The state spent several times the money to educate white children as it did on blacks; work was allocated according to one's racial classification, with, naturally, the demeaning, undesirable and low-paying jobs reserved for the blacks, coloureds, etc, while the whites had the pick of the crop.
Along with this was the oppressive pass system, under which people were given designated areas in which they could live legally, again to the complete disadvantage of the blacks, coloureds and other less-desirable ethnic groups. People were relegated to barren, infertile Bantustans with no economic prospects, which made life a daily hell for millions.
Agitation by the African National Council had become so intense, along with the international opprobrium it generated, that the then president, F W de Klerk, had no choice but to release Mandela and some of his main cohorts from the oppressive conditions at the infamous Robben Island prison. Several months before that happened, I was having breakfast with a member of South Africa's diplomatic mission in Canada about the prospects for my application for a journalistic visa to visit that country. He said the best he expected from his superiors in Pretoria was a 50-50 chance. But he remarked at one point that every conscious South African knew that a black man would one day be president. The only thing in doubt was when.

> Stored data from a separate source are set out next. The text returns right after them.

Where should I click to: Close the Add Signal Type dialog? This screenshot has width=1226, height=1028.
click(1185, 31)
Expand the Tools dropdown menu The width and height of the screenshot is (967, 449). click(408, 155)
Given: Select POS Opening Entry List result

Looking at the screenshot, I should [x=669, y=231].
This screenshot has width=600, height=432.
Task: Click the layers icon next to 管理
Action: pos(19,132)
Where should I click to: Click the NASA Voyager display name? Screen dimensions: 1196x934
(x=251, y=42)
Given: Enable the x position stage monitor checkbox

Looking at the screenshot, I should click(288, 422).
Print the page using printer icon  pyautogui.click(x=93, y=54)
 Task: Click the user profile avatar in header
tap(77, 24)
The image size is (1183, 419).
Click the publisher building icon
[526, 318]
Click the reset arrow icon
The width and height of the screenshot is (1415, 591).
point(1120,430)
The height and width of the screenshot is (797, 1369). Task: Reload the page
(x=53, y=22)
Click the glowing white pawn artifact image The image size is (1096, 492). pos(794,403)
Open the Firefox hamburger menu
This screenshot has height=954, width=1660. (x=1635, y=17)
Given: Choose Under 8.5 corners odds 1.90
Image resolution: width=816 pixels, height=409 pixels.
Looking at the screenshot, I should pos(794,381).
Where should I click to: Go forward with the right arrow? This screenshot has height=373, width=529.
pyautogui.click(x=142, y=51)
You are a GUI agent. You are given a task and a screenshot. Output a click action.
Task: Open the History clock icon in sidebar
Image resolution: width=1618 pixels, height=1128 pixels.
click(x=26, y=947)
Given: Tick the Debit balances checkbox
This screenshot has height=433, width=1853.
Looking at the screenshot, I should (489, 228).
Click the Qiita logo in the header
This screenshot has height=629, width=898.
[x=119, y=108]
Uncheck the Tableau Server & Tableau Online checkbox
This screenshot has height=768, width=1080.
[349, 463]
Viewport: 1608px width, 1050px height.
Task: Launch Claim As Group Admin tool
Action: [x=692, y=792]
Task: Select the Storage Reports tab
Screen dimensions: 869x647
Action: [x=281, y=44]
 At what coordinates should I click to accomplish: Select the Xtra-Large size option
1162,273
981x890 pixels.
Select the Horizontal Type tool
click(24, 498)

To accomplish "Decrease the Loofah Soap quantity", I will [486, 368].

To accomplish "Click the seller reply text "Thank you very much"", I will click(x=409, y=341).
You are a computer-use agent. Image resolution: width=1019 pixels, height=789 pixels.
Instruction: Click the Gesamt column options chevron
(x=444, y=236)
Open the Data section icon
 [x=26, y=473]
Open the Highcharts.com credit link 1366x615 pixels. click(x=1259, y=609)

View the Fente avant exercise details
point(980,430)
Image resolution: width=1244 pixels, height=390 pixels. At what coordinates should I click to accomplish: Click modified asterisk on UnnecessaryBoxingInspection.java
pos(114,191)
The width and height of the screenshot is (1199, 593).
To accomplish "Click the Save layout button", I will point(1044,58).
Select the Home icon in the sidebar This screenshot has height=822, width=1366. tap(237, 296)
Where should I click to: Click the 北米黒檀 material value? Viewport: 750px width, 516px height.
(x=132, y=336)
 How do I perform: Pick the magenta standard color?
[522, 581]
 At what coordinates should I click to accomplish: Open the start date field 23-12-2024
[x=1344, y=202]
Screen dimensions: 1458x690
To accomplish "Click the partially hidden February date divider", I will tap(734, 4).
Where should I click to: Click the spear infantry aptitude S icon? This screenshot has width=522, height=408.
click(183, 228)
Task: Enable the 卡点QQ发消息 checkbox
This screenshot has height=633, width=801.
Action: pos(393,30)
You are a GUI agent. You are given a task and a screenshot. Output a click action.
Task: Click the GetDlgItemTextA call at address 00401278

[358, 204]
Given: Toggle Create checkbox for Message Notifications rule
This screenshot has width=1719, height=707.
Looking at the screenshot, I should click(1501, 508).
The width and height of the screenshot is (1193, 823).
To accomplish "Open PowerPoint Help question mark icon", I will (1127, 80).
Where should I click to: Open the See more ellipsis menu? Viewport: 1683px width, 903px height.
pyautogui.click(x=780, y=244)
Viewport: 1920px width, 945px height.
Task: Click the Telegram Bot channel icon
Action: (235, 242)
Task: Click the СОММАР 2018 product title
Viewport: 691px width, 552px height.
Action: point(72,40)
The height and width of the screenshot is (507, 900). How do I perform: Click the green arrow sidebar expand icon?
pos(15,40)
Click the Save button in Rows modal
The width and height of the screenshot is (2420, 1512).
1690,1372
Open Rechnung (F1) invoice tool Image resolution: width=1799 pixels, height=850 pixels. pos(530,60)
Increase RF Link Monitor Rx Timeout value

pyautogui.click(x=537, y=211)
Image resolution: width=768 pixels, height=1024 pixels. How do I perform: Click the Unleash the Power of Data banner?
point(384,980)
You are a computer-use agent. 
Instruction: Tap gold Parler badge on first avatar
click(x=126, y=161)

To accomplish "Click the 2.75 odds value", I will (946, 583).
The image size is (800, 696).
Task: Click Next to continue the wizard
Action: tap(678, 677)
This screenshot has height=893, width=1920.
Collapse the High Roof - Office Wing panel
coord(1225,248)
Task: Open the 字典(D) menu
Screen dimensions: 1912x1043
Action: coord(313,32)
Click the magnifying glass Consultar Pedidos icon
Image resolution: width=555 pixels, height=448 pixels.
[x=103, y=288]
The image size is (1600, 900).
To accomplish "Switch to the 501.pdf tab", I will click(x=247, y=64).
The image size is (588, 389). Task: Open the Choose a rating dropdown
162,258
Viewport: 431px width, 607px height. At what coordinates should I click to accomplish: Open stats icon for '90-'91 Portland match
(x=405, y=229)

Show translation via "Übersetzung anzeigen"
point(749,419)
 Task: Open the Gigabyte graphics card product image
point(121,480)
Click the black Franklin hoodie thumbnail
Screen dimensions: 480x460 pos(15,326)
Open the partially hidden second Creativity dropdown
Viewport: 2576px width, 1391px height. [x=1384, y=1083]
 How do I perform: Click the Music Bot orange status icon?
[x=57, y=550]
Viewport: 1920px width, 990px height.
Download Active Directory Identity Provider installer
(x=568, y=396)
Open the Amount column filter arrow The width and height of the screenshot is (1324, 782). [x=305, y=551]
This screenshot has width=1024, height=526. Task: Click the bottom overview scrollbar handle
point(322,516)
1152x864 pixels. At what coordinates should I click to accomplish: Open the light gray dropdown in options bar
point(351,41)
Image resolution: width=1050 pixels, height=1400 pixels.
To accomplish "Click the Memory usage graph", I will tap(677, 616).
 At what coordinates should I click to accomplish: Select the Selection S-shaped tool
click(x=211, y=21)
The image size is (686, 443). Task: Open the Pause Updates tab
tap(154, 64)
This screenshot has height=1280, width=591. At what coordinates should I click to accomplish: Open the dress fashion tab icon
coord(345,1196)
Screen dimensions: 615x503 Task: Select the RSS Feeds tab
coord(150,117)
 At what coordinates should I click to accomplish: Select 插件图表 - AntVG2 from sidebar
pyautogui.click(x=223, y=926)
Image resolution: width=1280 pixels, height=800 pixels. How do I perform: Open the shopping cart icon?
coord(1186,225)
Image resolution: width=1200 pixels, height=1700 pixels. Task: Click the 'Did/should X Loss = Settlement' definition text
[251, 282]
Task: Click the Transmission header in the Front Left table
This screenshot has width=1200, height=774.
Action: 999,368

What is most remarkable of all about the South African experience is the grace with which the ANC government has behaved since its democratic coup d'état. There has been a minimum of gloating, bad blood, hatred or nastiness. The Truth and Reconciliation process, even though criticised by some as too soft on the old Boers, has had an emollient effect which has allowed the country to move forward to tackle the enormous problems it faced, and will continue to face for years to come. I recently read some comments by young South Africans who had very little or no experience of those awful years, and what they voiced was more impatience than anything else about getting on with life and tackling the problems and opportunities that face them. What all this demonstrates, above all, is that when you give people hope, and show them a glimpse of the way to tackle the stupendous problems they face, instead of collapsing from the enormity of the task, they bend into it and exert the extra effort that task requires. There's a lesson here for many of us in other places with similar serious problems.